As many people know, charitable contributions to their community don’t just make a difference—it also provides an opportunity to relieve your tax burden for the year. In fact, this tax benefit is a massive reason why so many donors give; more than two-thirds of donors with a high net worth have said they would decrease their giving amounts if they were not given such a nice tax deduction for doing so. Keep in mind that if you are hoping to receive a tax break because of your donations, there are a few things to think about in order for your donation to count.

  • Itemize your deductions: If you want to be able to claim a charitable deduction on your taxes, you need to itemize the deductions. You can report your itemized deductions on Schedule A on your federal form 1040.
  • Choose your charity wisely: Not all charities are qualified when it comes to tax deductions, so you can always ask to see their letter from the IRS. To make this easier, many charities will put this letter on their website. If, for some reason, you cannot get ahold of the letter, feel free to search online using an IRS Exempt Organizations Select Check. You can also contact the IRS to learn more. Churches, synagogues, temples, and mosques are all considered to be de facto organizations and all are eligible to receive deductible donations.
  • Donations to individuals do not count: Even the most deserving of individuals will not help your charity deductions on your taxes. This includes handing out items to the homeless, taking up collections at your workplace, or helping someone who recently went through a disaster like a burned down home. However, if the deduction really matters to you, try to work through an established organization that does apply, such as the Red Cross.
  • Get a receipt for everything, including cash: A cash deduction must be proven by a bank record. You can use a canceled check or a credit card receipt that very clearly shows the charity you donated to. Or, you can also get the information in writing from the organization itself. Those who claim a deduction for a $250 contribution with acknowledgment from the charity should have no issues. We recommend always getting a receipt, as charities will happily give you one. You won’t need to provide this documentation with your tax return, but you will want to hold onto it in case they wish to conduct an audit.
  • Consider payroll deductions: Many employees are beginning to rely on charitable opportunities that their company provides. If you make a donation through a payroll deduction, hold onto the the pay stub and form W-2 or another document that your company gives you. Make sure it has the amount withheld on it!
  • Keep track of the value of incentives: Your charitable donation is only deductible only if your donation is worth more than anything you got in return. For example, if you make a donation and get invited to a dinner because of that, you can deduct the cost of your donation only if the dinner is less than the donation. If you aren’t sure what the value is of the item you got in return, just ask! The charity will likely do the math for you and document the value.
  • Donate appreciated assets: You can donate any of your items that have been appreciated in value, such as property or art. By doing this, you can deduct the fair market value—assuming you’ve owned it for one year, at least—and you can avoid paying capital gains tax.
  • You cannot deduct the value of your time: While your time is not able to be counted towards a tax deduction, you can deduct out of pocket expenses that are related to volunteering, as long as they are not reimbursed or considered personal.

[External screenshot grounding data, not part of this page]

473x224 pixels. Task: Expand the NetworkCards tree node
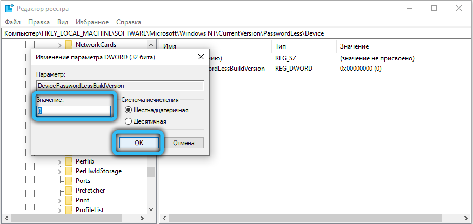60,44
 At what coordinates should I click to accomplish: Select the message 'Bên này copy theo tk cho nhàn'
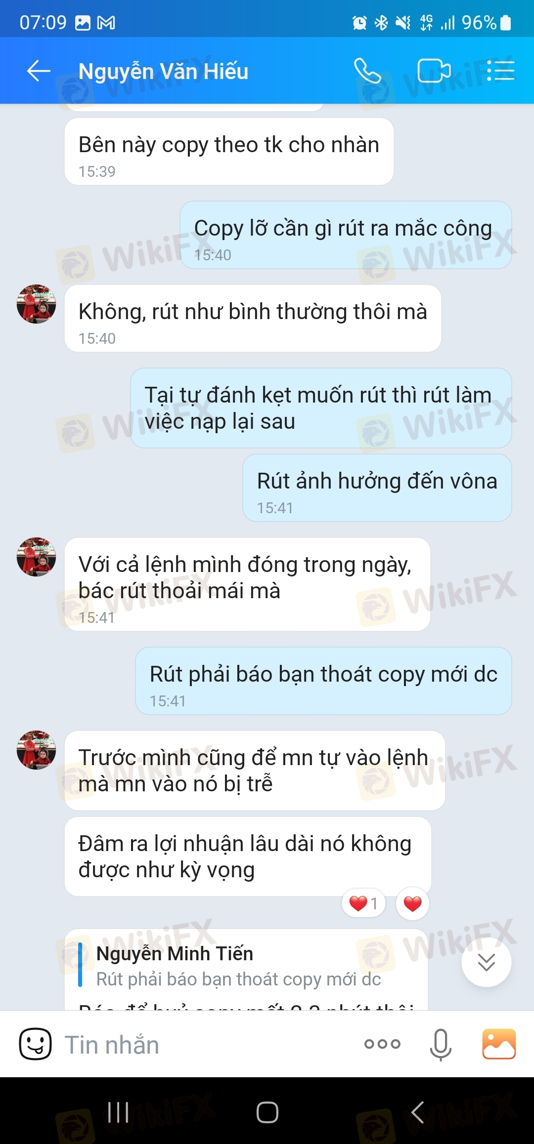click(229, 152)
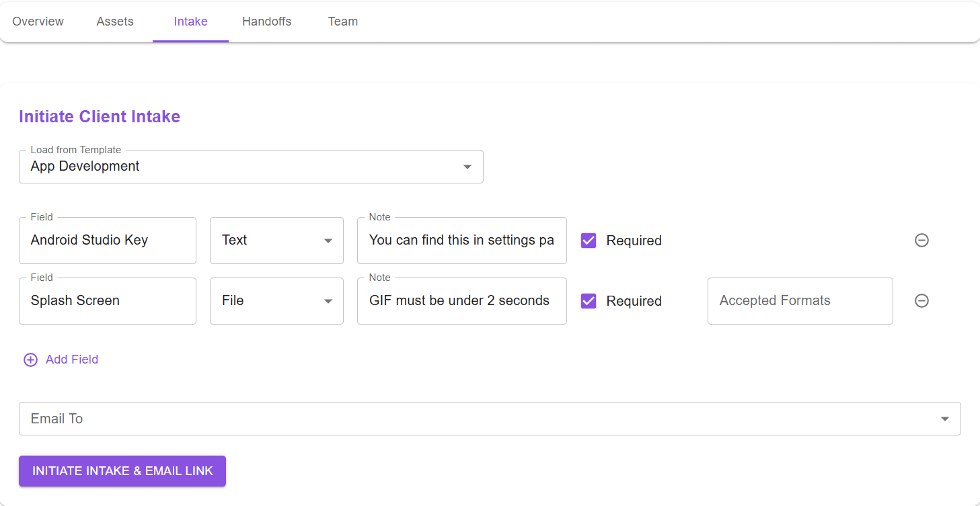Select the Intake tab
Screen dimensions: 980x506
[190, 21]
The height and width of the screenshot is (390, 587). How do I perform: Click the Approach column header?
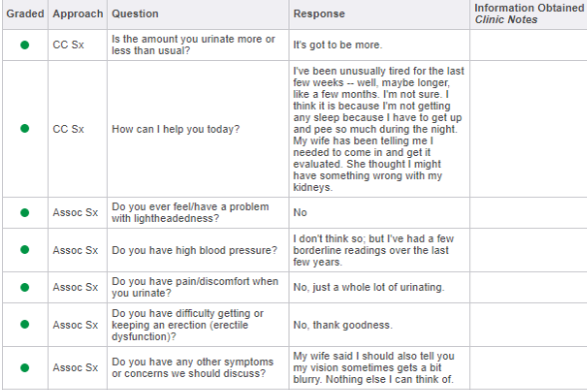pos(78,14)
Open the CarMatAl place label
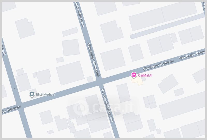This screenshot has height=140, width=207. click(x=145, y=75)
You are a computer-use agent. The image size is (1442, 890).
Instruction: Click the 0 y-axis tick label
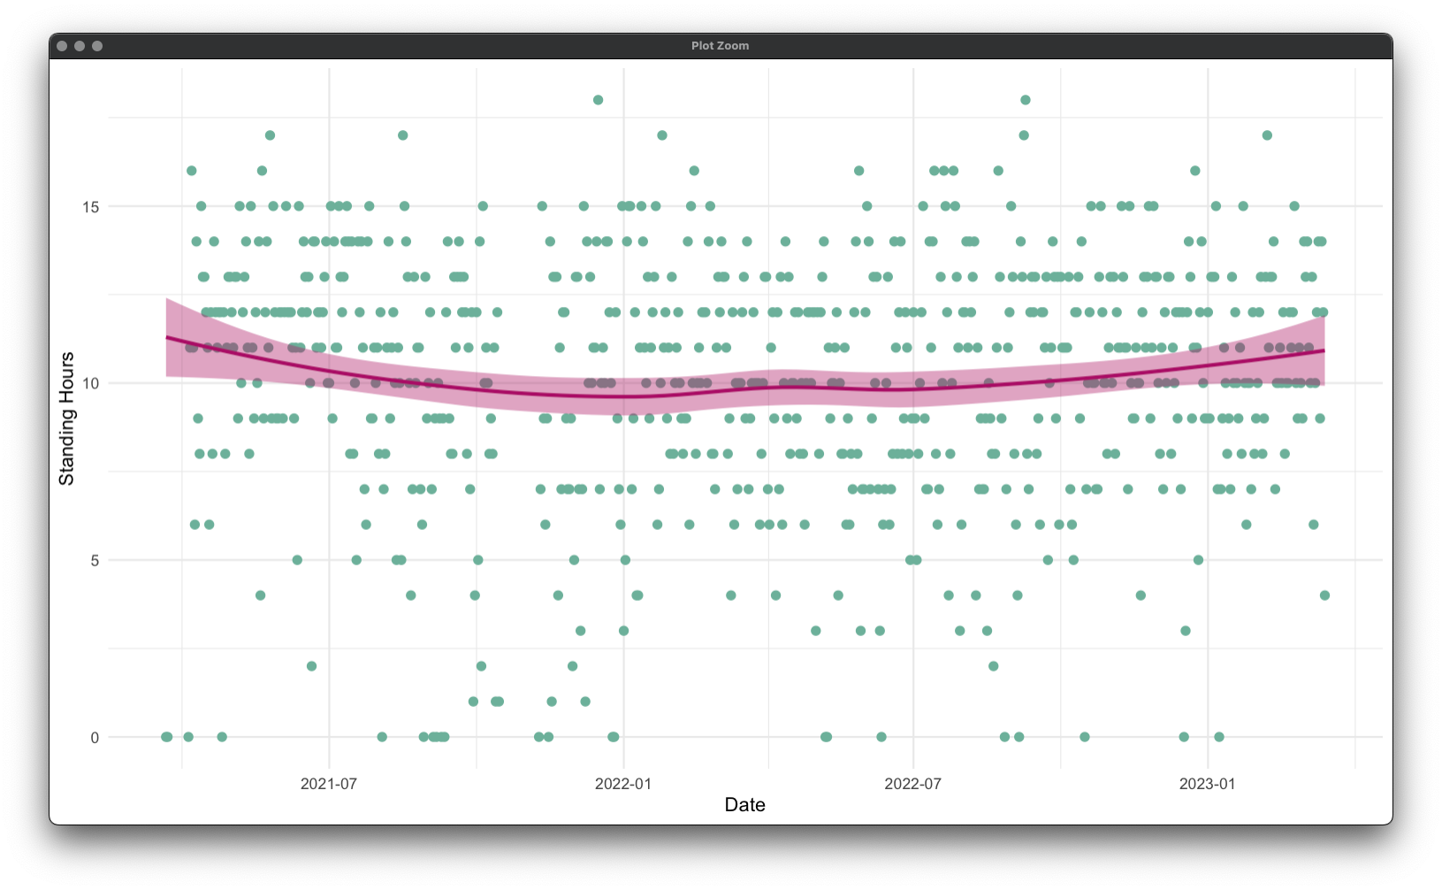click(x=95, y=738)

This could include transportation, parking, tolls, uniforms, and supplies used for the service. Keep good records!
  • Document the value of your gift: Your records make more of a difference than you might think! This is especially true for donations that are items, not cash. You can usually take a deduction for the market value of whatever you donate, or for whatever it would sell for in the condition it is currently in. If you are documenting the donation yourself, be as specific as possible! You will need to keep track of the condition of the items donated. And, if you are giving property worth more than $5,000, be sure to get a written appraisal of the property’s value.
  • Limits apply: You may not realize that there are limits to this deduction, but there are. If you give more than 20 percent of your adjusted gross income, you will need to do more research into these limits.
  • The calendar matters: Your contributions are only deductible in the year that you made them. If you want your donation to count during the tax year, it needs to be given by December 31st! That just means given, however; if you send a check by the end of 2017 and it isn’t cashed until 2018, then it can still count for 2017.